Dr David McBeth, the University of Strathclyde’s Director of Research & Knowledge Exchange Services said “This licence further strengthens the University’s relationship with Renishaw Diagnostics Ltd. Hopefully the licence will underpin the company’s growth which in turn will create more highly-skilled jobs in the West of Scotland. The University is committed to working strategically with its industrial partners, as illustrated by the recent launch of its Technology & Innovation Centre, and we expect that we will develop several other research and knowledge exchange collaborations with Renishaw Diagnostics in the future”.

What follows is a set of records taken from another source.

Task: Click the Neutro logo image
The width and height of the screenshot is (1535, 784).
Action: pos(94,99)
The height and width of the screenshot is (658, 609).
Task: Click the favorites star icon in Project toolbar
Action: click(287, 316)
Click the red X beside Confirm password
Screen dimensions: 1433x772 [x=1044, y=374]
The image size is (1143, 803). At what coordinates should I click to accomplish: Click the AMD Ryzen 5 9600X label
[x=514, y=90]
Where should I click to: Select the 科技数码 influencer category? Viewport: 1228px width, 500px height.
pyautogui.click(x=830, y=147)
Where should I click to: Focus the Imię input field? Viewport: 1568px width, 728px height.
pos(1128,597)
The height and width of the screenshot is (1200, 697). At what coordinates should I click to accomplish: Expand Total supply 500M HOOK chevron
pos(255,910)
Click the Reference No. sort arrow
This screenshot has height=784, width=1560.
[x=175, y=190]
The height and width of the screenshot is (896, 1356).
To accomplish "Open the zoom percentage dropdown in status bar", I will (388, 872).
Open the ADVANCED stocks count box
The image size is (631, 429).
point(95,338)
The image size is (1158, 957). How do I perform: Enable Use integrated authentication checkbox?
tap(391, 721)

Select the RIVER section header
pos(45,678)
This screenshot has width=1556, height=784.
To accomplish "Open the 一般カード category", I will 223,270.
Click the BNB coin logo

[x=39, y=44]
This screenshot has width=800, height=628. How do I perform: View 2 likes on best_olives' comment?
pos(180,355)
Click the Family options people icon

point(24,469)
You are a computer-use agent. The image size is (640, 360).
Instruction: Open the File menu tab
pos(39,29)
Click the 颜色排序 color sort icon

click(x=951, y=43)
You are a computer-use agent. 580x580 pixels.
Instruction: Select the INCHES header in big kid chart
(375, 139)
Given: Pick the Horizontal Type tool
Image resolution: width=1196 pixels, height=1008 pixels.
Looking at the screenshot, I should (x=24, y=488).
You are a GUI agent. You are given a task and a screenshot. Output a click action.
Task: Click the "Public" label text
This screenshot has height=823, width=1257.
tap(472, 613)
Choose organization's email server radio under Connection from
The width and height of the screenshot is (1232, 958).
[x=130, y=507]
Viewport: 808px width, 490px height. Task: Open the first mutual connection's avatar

The Strathclyde patent uses a loop of single stranded DNA with a SERRS label on one end and a silver particle attached through a SERRS active attachment group on the other. If this loop comes into contact with a target containing the complimentary sequence of DNA, it hybridizes, forcing the non-attached label away from the surface but leaving the attachment group on it.
SERRS is most effective very close to the surface so, when the beacon opens, the SERRS signal changes. In addition the surface quenches fluorescence and both fluorescent and non-fluorescent labels and attachment groups can be used, so that mixed SERRS/fluorescence detection systems can be developed.